Hi
@Guest2
Yeah, they're all upgraded to the hilt. Specs are:
A4000
WarpEngine 060 96Mhz
Mediator PCI busboard
Radeon 9200 128MB
Indivision AGA Scandoubler/flickerfixer
G3 750 1Ghz PPC PCI
SB128
Deneb Zorro USB/flashrom
Prisma Megamix mp3/flac decoder
ICY V2 I2C controller
RTL NIC
A3000
WarpEngine 060 80Mhz
CyberVision 64 4MB
Deneb
GoldenGate 486SLC2 PC Bridgeboard with TI486SXLC 50mhz upgrade
Tseng ET4000AX ISA VGA
ESS1868F ISA soundcard
AA3000+
WarpEngine 060 80Mhz
Prometheus PCI busboard
G4 7410 450Mhz PPC PCI
DSP3210 DSP
Voodoo 3 3000 PCI
ZZ9000 RTG
Delfina Flipper 16bit soundcard
Prisma Megamix
Freeway Pro USB
A1200
TF1260 060 100Mhz
Indivision AGA 2 Scandoubler/flickerfixer
IDEFix Express IDE upgrade
Solas clockport board
A500
ACA500Plus
Blizzard 1260 060 80Mhz
in terms of 68k performance, the Warp1260 at it's max 105mhz would be slightly faster than the 100mhz TF1260 in my machine, however the TF has faster ram access speed, so they're probably very very similar. The WarpEngine's in all the other machines are a little slower, but they're still one of the fastest examples of a 'classic' accelerator from the 90s.

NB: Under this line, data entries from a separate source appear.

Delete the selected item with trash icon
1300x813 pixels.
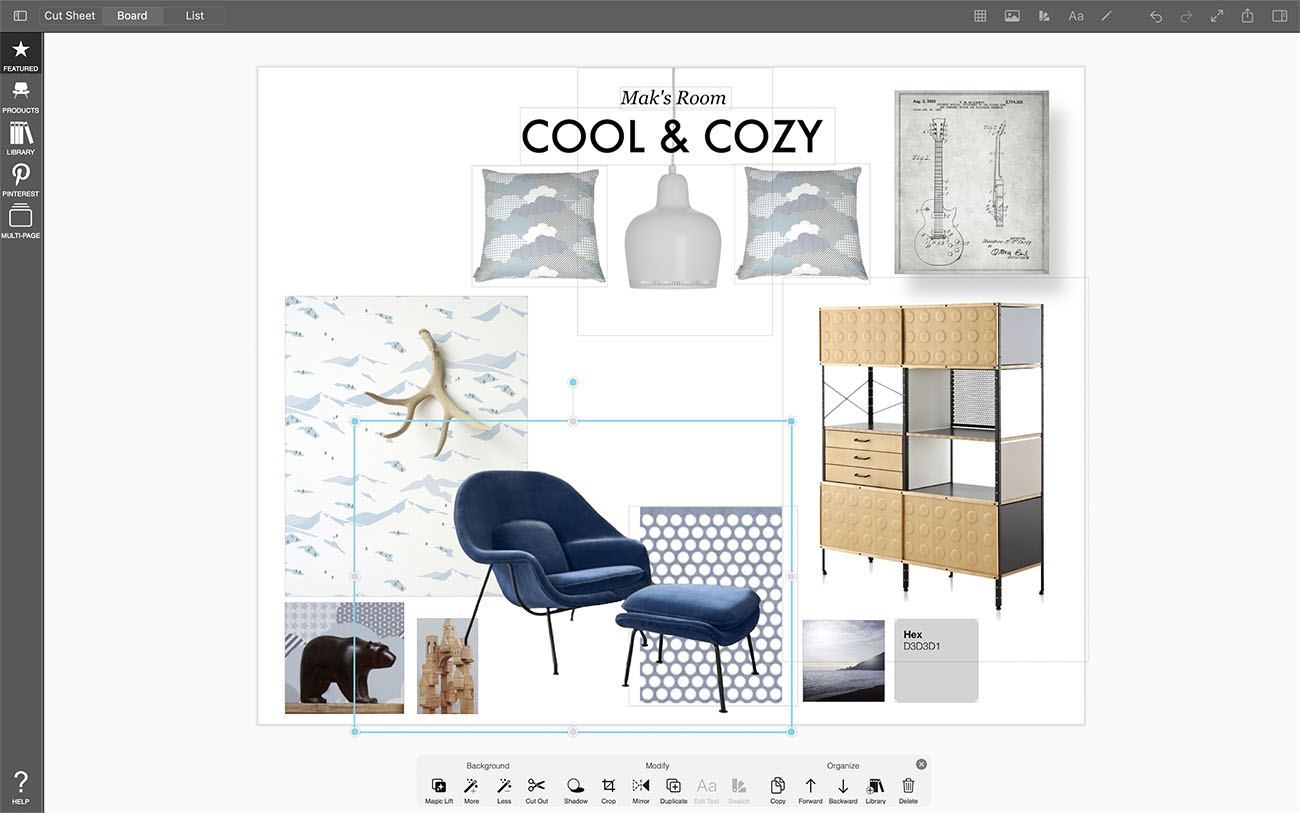pos(908,788)
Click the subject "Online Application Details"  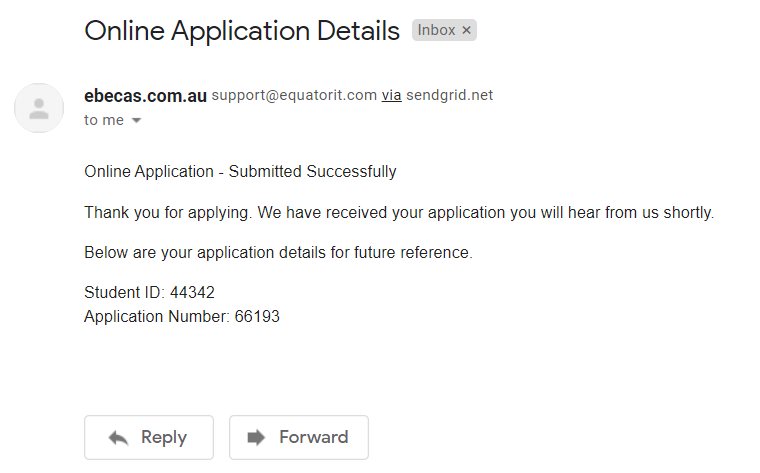coord(242,31)
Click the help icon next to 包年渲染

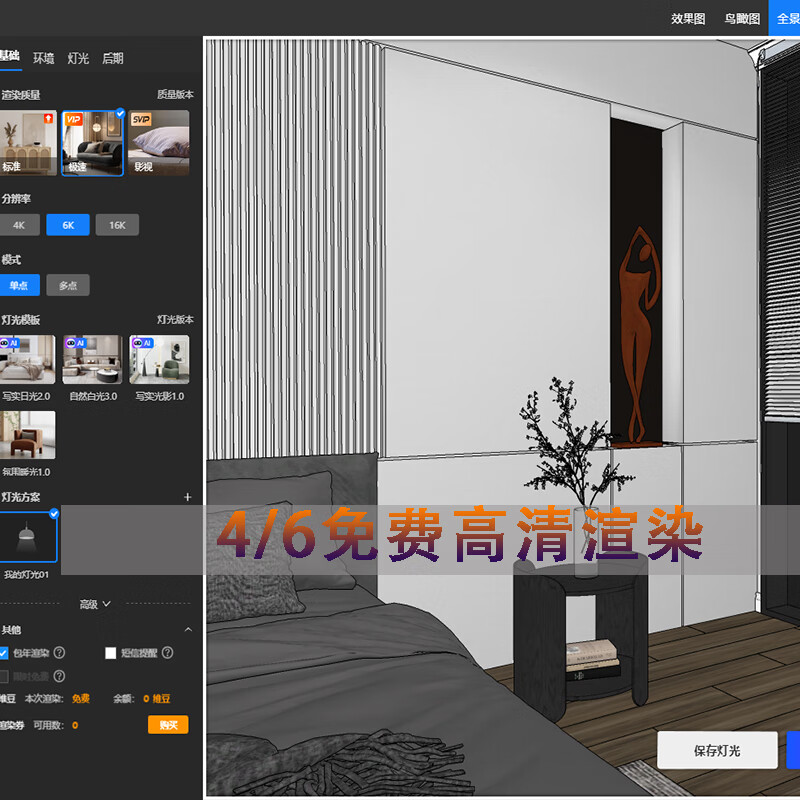point(59,653)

The PPC PCI cards in the 4000 and AA3000+ will blow anything Amiga out of the water - they're later P3 in terms of processing power. The busboards in these machines are a bit of a bottle neck compared to the PCI bus in a PC, so the Voodoo3 and the Radeon 9200 are slowed somewhat. That said, you're looking at 70+fps for GLQuake at 640x480, and around 35-40fps for Quake 3.
Price-wise... well, it'd be hard to sell any of these machines in a one-er as we'd be talking thousands each. If all the individual bits were parted out, and the base machines sold off, we're talking maybe five figures in total, not four!